After a few months of discussions and exchanging of ideas we have begun to give shape to this joint venture. At the present time three lines of work have been opened up in sectors that affect the Museum: the digital reprography of the collection, the reprography of the documentary holdings and the preparing of photographic reportages. The CITM-UPC has drawn up three working protocols for all three spheres of action, they are acting as consultants to ensure their implementation and they are designing the intake, the archive and the access to these images. We are just beginning our collaboration and it will be some time before we see the results, but in these few months of working together we have already come a long way; above all, we have identified how the Museu Picasso can ensure the quality of the digital image and its management and we have set in motion new areas of research for the university.

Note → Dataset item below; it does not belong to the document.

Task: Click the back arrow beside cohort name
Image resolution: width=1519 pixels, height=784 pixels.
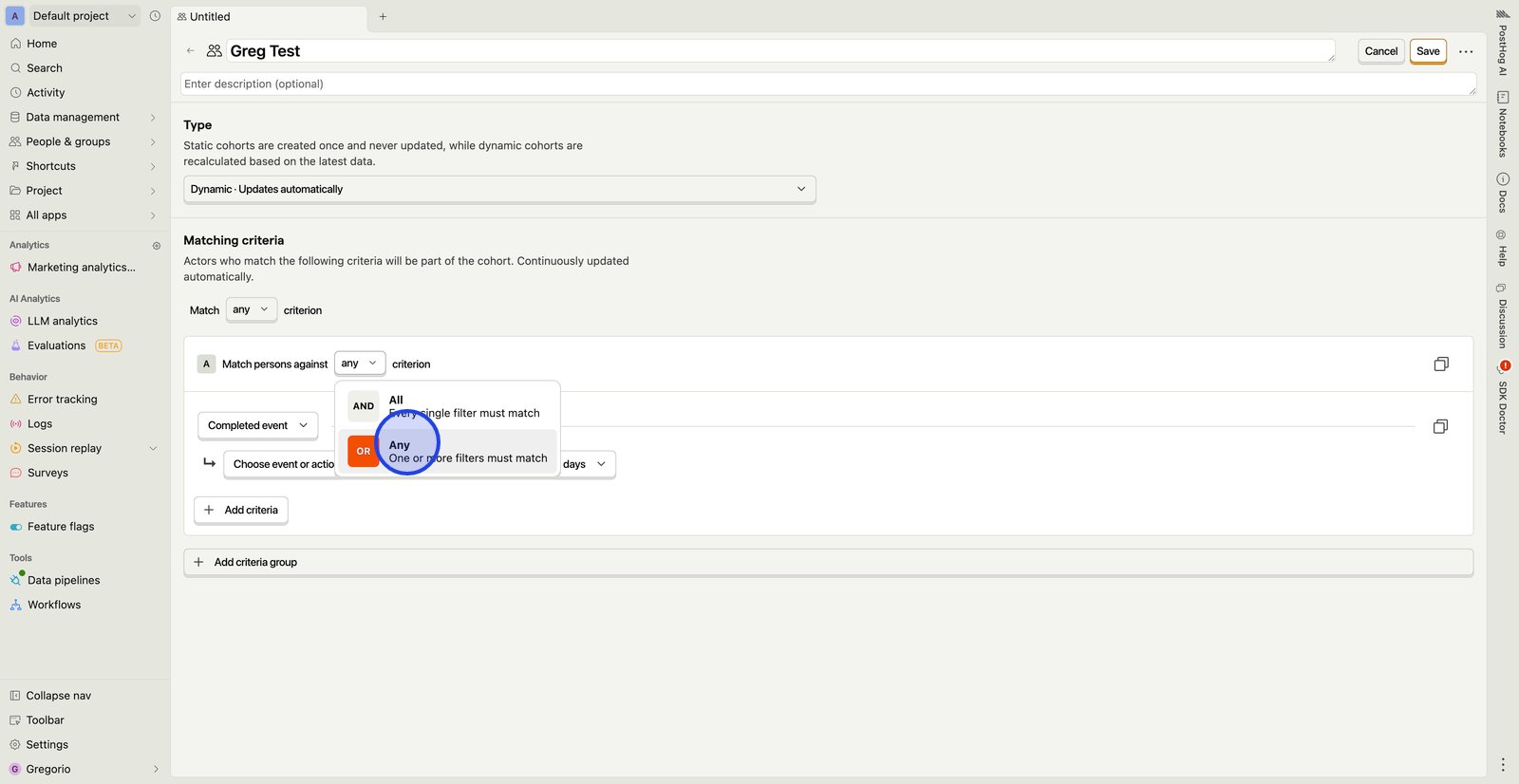Action: (x=191, y=51)
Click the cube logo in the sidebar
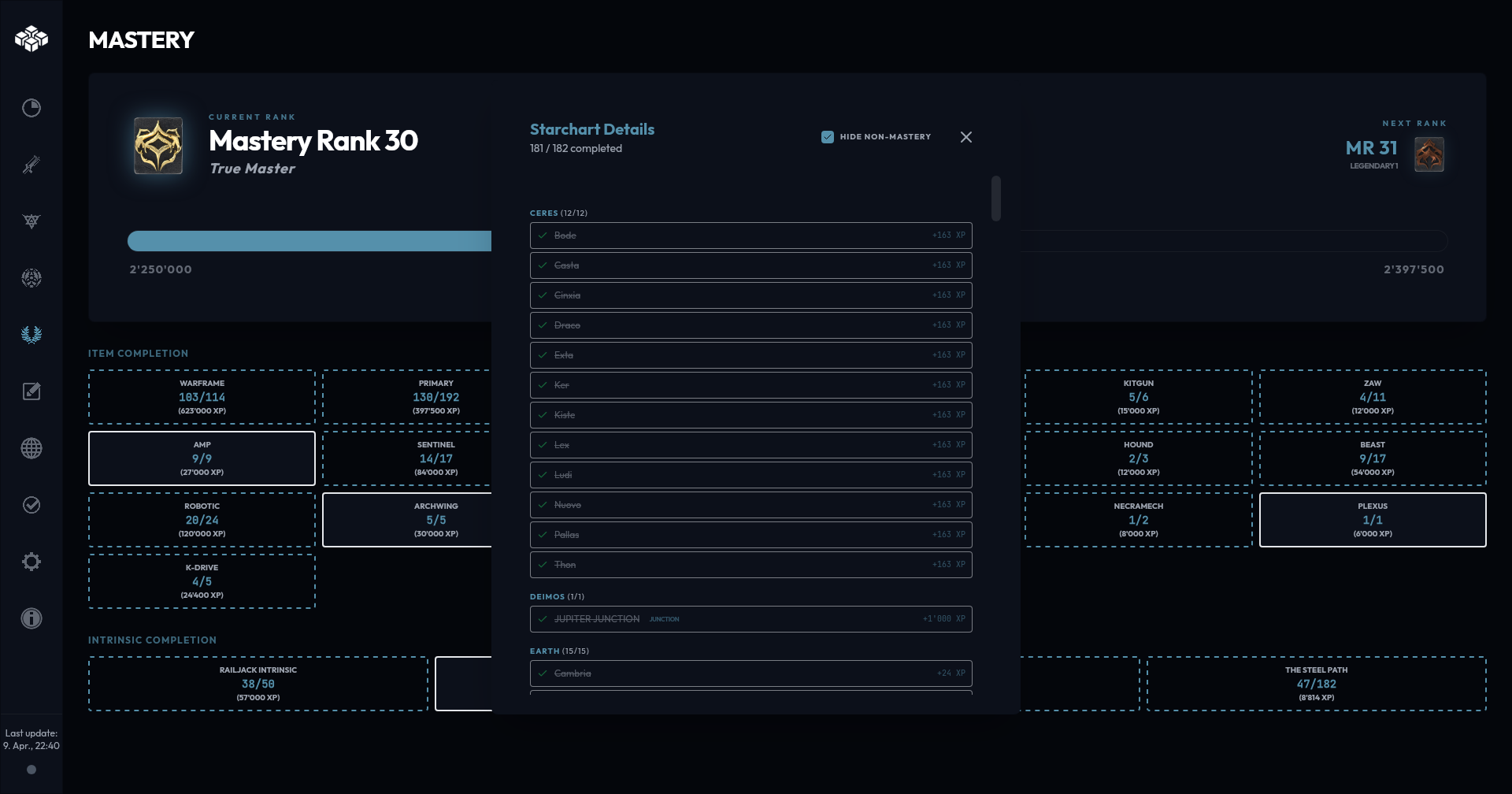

It’s almost a year now since I attended a lecture by the wonderful Grant B. Romer, founder and Director of the Advanced Residency Program in Photograph Conservation at George Eastman House in New York, in which he said that ‘photography died’. I thought at the time that he was right, of course, but I now understand more fully what he was saying: the photograph is one thing, the digital image another. There is no doubt that the multifaceted nature of photography has been inherited by the digital image, but the technological basis of the latter belongs to another world and to other experts, and our museums must learn how to integrate these.